Bonus Step: Set Up Your Competitor Tool
Many CRMs, including HubSpot and Pardot, have a competitor tool included with premium memberships. This tool pulls data from many internal sources and helps you create a dashboard to look at certain factors. The CRM tool updates the dashboard on an ongoing basis.
The research you conduct to fill in the Competitive Analysis Template will prepare you to set up your CRM’s competitor tool and get the most out of it. Take the time to set it up completely, then monitor it monthly.
Now that You Have the Data, Analyze.
- Download our template (if you haven’t already).
- This data means nothing if you haven’t examined yourself, too. Add a column for your company to the spreadsheet and repeat the exercise for your company, your leadership, and your website. You need to have the same facts and figures from the same sources to truly compare yourself to your competition.
- Are they ranking better than you in search for certain keywords? Because content marketing is essential for brand awareness, if they are beating you in common searches, the chances are they’re getting more website traffic than you (even if you know your product is better).
- Don’t make a knee-jerk decision. Think about your purpose for compiling the competitive analysis to begin with.
- Identify the two areas where you are strongest and the two where you are weakest. Take at least one minute and remind yourself of your victories before moving on.
- Based on your purpose, create a small handful of KPIs for next quarter based on the data. Then, track yourself against your competition. Capture the data points using the same methodology once a week to track movement.

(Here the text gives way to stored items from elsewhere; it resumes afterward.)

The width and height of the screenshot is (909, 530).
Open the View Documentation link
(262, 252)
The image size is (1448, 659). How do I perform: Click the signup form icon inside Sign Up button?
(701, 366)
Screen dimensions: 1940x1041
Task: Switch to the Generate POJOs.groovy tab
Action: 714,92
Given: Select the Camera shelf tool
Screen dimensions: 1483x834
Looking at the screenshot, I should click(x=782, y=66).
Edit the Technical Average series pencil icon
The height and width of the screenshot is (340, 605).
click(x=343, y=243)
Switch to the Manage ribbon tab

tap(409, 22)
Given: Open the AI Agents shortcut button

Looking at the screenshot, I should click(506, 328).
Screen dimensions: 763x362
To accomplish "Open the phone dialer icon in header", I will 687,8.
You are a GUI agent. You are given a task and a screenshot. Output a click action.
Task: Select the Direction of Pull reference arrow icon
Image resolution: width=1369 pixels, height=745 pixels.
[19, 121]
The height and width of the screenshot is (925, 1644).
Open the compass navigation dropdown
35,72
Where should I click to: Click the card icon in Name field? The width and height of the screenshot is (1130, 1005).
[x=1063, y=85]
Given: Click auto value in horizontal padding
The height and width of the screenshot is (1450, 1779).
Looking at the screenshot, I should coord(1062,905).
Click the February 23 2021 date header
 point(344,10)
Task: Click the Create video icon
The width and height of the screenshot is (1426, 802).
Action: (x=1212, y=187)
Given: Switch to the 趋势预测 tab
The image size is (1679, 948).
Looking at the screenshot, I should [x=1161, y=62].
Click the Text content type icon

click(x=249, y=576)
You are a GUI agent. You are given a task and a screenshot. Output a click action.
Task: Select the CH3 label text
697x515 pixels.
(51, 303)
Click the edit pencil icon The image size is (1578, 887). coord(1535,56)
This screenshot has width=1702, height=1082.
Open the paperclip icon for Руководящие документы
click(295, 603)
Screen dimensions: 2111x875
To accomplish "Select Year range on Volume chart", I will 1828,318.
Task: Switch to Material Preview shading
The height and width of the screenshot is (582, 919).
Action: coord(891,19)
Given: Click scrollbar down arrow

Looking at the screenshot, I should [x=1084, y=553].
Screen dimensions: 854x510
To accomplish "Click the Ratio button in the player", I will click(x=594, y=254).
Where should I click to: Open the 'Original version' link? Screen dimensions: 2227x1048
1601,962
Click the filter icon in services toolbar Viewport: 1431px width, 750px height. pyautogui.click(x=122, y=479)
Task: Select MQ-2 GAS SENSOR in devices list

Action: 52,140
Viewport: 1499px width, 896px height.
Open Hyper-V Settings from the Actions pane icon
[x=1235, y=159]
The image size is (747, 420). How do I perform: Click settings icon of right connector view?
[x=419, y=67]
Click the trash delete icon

- Talk with your leadership about taking the time to do a deep dive into your competition. Your top SEM staff members can take this work and go deeper and broader with their tools and return a more focused set of recommendations for PPC spending, growing organic keyword reach, increasing backlinks, and more. Your top content creators can take the information and recommend changes to your website copy and where to enhance blog posts and pillar content.
Analyzing and monitoring your competition reveals behavior, trends, strengths, and weaknesses—about you and them. You will know where your company stands compared to your competition—statistic for statistic. You’ll be able to anticipate next moves—like a pitcher who has studied the statistics and film of the opposing team's batters. You will have a solid data set from which to plan future strategy, goals, and KPIs. Plus, you’ll have the basics for deeper research before your next product launch or major initiative.